Shared technologies for all codes

Codes presentation

DassFlow is the code simulating river dynamics either based on the 2D Shallow Water system (2D SW), DassFlow 2D code, or on the 1D Saint-Venant system (1D SW), DassFlow1D code.
SMASH is the code simulating the hydrology (spatially distributed model) at watershed scale.
DassHydro is the code integrating both codes, which are weakly coupled in the way SMASH - DassFlow 2D.

Codes languages and architecture

  • The three codes ( DassFlow2D , DassFlow1D and SMASH ) have been built up following the same spirit and technologies.
    The computational kernel codes are written in Fortran 90 with parallel capabilities for DassFlow2D and SMASH (useless feature for DassFlow1D).

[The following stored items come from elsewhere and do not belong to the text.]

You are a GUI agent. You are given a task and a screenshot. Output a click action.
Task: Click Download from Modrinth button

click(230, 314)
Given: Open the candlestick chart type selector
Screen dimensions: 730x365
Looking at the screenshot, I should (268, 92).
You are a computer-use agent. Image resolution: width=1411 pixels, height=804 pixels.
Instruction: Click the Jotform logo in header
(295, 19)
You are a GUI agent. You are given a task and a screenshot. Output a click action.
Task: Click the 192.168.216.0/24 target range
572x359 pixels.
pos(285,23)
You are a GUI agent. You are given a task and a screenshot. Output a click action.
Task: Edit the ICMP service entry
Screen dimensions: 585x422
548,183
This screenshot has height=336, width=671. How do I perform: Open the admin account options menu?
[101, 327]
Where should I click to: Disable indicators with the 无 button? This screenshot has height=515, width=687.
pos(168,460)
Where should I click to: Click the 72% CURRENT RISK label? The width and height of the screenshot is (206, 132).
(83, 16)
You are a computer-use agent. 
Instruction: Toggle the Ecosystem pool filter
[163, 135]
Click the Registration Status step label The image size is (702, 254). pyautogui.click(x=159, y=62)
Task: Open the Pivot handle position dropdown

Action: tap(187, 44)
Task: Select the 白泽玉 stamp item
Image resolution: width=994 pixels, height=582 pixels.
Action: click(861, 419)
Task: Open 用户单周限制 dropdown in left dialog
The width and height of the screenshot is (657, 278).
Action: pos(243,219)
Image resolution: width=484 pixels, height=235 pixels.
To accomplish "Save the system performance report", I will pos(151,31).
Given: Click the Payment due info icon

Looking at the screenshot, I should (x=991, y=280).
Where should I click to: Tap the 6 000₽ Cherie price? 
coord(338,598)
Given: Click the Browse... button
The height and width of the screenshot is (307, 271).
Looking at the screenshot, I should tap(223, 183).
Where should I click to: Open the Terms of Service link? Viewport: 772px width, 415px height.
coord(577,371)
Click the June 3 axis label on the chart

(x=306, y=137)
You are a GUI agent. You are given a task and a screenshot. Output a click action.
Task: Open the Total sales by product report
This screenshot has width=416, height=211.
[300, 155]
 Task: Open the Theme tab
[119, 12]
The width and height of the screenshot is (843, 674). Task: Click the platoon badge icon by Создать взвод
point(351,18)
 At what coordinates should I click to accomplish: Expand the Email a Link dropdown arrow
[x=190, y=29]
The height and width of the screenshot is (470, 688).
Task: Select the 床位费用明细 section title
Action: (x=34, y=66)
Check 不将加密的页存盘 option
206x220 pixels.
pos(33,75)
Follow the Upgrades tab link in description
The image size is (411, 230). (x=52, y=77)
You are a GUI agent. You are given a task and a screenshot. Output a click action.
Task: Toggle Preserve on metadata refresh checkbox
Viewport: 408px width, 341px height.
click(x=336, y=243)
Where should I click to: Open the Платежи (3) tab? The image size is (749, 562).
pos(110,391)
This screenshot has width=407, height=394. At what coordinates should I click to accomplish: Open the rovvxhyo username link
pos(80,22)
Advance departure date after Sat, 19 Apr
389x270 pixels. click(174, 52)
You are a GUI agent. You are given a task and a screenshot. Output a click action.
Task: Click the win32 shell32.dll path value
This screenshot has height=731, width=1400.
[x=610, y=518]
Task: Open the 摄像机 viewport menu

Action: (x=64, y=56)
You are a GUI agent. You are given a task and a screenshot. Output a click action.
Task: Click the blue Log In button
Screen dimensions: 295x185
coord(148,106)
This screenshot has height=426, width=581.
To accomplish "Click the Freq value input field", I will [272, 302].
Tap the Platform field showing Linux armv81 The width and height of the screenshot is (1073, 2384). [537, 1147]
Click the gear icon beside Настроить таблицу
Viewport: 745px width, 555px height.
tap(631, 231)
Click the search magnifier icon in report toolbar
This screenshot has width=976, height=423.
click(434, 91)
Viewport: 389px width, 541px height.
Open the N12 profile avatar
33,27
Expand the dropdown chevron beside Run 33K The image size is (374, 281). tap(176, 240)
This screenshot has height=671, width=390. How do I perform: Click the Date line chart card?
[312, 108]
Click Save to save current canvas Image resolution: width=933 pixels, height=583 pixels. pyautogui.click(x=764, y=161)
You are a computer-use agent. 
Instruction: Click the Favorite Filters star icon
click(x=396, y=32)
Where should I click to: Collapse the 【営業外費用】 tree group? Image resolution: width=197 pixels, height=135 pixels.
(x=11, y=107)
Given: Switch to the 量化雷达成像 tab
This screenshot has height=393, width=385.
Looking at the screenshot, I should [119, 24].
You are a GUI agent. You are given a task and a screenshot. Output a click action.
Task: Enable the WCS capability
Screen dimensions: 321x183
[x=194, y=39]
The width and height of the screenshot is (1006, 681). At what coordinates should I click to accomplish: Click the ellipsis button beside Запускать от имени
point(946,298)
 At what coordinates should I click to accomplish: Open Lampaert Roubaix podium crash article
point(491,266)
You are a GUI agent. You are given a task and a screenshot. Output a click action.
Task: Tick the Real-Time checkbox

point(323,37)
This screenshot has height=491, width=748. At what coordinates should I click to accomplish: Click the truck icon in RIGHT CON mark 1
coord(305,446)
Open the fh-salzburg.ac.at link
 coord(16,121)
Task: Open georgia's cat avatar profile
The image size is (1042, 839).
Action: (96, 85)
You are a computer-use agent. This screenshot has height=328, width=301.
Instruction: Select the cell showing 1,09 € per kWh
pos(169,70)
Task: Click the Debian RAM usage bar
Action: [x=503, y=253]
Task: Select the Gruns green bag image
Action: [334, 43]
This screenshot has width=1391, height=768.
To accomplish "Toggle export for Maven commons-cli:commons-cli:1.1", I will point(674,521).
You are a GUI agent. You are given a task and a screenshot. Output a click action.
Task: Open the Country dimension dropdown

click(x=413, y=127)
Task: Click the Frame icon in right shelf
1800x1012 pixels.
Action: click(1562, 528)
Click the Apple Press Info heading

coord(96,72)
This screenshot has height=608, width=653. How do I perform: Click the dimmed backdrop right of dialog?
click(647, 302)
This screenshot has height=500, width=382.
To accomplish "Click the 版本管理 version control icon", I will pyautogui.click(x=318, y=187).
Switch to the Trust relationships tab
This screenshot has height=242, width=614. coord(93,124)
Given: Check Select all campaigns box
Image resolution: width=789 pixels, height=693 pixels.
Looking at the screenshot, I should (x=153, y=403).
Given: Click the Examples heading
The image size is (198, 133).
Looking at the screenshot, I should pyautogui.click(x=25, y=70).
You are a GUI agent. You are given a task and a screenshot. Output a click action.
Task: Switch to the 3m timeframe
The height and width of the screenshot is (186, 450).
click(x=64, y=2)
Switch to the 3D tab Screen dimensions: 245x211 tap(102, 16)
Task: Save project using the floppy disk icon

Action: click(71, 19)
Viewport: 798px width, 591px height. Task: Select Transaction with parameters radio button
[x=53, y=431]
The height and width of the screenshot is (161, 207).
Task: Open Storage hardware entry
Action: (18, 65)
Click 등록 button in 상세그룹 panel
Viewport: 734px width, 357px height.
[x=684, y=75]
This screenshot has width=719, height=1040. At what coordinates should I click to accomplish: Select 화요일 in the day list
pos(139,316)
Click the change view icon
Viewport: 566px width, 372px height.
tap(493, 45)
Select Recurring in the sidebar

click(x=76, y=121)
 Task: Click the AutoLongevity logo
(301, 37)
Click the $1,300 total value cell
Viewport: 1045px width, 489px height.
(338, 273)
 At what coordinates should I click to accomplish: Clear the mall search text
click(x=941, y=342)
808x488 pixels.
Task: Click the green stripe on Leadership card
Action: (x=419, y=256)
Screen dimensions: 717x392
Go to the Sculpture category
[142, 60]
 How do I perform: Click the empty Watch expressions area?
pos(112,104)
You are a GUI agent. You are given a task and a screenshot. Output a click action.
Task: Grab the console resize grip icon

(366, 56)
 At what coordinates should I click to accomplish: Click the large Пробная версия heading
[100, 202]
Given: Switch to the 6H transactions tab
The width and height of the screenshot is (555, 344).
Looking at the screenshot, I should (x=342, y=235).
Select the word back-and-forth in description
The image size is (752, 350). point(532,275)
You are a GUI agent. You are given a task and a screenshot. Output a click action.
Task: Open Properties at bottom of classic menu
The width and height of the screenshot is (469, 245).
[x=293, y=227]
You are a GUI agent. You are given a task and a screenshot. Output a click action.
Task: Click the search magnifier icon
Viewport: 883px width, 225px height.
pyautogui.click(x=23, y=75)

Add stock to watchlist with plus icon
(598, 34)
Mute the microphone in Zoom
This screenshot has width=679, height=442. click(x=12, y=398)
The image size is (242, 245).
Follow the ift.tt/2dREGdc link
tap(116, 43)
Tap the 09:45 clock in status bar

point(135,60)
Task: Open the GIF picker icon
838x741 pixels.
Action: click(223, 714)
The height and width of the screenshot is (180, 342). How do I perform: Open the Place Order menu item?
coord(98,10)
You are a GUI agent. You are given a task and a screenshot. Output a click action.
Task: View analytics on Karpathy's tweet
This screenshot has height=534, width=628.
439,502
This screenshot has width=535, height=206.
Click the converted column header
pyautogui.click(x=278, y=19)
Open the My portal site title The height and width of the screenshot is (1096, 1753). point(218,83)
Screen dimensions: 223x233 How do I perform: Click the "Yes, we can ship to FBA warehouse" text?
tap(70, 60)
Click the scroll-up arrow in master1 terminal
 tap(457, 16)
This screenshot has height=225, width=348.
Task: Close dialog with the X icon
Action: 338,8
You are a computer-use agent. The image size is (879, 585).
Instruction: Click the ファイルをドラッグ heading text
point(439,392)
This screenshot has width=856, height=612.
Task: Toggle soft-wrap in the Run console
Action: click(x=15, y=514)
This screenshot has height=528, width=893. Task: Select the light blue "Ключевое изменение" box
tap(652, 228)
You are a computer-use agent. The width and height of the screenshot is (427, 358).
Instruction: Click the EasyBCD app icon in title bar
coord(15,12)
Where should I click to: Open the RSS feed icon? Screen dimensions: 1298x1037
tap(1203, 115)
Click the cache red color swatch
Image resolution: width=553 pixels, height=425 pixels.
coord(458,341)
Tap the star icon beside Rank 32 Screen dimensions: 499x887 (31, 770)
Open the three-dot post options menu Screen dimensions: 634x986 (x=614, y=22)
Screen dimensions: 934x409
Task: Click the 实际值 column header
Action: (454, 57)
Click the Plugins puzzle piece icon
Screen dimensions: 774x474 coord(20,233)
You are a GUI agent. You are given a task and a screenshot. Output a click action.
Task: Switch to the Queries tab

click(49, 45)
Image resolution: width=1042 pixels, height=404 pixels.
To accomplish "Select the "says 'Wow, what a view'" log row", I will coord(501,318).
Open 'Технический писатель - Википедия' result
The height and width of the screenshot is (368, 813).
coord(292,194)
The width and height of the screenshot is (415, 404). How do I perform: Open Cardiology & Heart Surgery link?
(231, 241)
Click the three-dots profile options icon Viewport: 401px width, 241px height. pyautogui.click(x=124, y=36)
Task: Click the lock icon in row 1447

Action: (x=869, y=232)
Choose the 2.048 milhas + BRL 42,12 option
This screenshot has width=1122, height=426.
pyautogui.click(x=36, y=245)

  • The Fortran kernel codes are wrapped in Python using f90wrap [Kermode, 2020].
    This enables to use numerous Python libraries on top of the physics-based computations such as pre or post-processing of the computed fields or data, but also Machine Learning, wavelet basis etc.
    UQ libraries such as OpenTurns can be easily jointly employed too.
    Linear systems are solved using MUMPS or NumPy libraries.

  • Each code version includes a forward code, the corresponding adjoint code generated by performing the automatic differentiation tool Tapenade [Hascoet and Pascual, 2013].

  • Each code version includes various optimization algorithms and estimation approaches (e.g. Bayesian analysis).
    The typical optimization algorithms are (non exhaustive list):

    • Limited-memory Broyden-Fletcher-Goldfarb-Shanno Bounded (L-BFGS-B): Quasi-Newton methods for bounded optimization [Zhu et al., 1994].
    • Adaptive Moment Estimation (ADAM): Adaptive learning rates with momentum for fast convergence [Kingma and Ba, 2014].
  • The complete optimization processes provide parameters identification, reduced uncertainties, calibrated model(s).

  • VDA formulations are based on priors: optimization starting points and covariances operators (probabilistic priors).

  • Classical and original covariances operators can be considered.

  • Different regularization terms can be considered.

  • The estimation strategies can partially rely on Machine Learning techniques by employing e.g. Feed-Forward Neural Networks, LSTM (PyTorch library).

  • Each code is interfaced with few pre and post-processors enabling to tackle large scale real-world datasets: GIS libraries, mesh generators, visualization tools.

Keywords: Python-wrapped computational codes; Fortran computational kernels (utilizing MPI for parallelization); adjoint codes; optimization libraries; pre and post-processing Python interfaces; mesh procedures for models coupling.